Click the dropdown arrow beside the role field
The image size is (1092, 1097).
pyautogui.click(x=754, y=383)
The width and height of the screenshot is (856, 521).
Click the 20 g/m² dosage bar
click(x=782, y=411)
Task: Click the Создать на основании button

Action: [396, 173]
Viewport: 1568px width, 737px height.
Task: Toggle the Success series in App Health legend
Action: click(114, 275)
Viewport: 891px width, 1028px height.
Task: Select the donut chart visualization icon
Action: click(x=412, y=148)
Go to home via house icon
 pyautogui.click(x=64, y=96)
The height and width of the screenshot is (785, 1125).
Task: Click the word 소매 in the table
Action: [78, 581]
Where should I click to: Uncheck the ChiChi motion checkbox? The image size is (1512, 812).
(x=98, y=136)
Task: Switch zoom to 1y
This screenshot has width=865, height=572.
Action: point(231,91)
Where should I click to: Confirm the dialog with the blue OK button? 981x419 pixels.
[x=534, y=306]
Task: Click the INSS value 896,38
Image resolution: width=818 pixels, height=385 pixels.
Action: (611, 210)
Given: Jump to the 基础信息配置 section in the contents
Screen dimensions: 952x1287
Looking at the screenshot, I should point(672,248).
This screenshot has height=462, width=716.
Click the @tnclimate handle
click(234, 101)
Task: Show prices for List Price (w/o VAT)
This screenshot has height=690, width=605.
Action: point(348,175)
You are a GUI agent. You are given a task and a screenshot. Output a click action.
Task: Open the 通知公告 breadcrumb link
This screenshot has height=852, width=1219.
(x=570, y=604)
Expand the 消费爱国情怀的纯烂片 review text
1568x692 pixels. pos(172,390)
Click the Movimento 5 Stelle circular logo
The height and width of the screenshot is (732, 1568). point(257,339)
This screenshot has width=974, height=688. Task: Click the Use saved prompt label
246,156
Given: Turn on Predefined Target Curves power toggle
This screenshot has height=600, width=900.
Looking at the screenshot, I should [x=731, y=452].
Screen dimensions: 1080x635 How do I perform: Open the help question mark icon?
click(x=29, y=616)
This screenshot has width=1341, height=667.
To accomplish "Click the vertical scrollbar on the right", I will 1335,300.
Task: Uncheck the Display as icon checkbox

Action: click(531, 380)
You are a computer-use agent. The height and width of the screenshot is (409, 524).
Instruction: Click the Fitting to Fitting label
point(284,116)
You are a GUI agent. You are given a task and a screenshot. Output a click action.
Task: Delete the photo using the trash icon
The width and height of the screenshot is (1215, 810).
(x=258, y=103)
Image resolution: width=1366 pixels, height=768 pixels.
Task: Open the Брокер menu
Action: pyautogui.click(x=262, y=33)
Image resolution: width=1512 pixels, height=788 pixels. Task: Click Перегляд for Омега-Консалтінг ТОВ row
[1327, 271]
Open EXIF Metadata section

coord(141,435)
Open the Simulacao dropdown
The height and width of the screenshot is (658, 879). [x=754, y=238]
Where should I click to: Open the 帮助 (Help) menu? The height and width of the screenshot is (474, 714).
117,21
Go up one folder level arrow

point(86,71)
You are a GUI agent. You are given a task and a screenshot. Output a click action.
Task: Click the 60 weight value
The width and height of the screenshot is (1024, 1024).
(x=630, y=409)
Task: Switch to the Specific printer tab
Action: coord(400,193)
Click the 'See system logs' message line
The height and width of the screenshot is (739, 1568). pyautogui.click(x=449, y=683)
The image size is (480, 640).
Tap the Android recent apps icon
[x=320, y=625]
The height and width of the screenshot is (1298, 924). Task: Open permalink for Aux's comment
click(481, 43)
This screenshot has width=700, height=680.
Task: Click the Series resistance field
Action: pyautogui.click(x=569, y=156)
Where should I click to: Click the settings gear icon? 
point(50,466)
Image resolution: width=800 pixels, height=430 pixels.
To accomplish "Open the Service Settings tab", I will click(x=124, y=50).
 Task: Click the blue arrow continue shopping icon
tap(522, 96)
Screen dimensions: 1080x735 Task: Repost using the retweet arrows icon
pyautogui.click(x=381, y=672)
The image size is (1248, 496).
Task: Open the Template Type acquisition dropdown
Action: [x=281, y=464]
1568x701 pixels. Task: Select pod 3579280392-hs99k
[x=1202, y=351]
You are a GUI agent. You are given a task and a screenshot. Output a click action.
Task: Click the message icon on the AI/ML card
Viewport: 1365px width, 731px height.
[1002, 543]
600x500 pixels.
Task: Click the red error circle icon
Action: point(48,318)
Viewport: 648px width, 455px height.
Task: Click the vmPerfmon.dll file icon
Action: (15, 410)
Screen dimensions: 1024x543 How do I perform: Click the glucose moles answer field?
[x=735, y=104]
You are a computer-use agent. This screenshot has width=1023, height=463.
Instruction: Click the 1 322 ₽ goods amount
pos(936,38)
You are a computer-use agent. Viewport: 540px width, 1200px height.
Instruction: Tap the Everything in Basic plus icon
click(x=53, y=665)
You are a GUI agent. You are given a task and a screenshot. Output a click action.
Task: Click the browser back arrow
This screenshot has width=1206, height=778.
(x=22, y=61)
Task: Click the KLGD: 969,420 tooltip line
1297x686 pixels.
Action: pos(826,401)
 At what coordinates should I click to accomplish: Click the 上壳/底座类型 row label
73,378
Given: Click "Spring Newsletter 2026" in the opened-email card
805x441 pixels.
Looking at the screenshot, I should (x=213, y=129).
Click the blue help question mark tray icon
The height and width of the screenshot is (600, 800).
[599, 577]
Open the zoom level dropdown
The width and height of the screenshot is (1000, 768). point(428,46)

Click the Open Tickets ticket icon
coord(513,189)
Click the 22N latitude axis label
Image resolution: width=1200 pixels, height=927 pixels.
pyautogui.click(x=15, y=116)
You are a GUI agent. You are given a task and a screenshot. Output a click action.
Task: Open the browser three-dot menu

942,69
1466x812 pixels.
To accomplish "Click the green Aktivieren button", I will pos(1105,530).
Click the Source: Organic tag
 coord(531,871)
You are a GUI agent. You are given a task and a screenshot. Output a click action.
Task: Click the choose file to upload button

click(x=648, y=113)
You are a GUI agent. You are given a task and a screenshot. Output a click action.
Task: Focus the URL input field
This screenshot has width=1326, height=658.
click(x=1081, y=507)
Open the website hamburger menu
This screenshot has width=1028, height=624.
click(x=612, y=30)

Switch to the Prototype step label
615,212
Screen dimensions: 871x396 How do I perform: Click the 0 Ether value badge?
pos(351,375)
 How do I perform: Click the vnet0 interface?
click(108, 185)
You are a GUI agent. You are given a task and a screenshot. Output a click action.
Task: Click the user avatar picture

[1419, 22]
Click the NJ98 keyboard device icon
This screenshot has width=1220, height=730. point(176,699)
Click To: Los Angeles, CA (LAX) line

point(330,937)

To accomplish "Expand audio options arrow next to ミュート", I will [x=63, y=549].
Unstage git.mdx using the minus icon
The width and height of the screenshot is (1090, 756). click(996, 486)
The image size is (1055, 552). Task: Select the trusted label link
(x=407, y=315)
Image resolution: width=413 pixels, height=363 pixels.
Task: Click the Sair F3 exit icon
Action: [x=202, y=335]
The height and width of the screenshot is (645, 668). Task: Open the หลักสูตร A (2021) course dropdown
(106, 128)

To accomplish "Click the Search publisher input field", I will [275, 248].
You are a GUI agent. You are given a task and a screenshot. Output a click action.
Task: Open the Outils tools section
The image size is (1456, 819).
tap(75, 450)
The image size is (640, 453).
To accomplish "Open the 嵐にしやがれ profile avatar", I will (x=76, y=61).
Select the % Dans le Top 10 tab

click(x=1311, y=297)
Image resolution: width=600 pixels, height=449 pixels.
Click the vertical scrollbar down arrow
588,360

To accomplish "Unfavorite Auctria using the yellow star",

════════════════════

## Work instructions:
Looking at the data above, report how many of its lines include the word "will". The number alone is the answer.

## Answer below:
6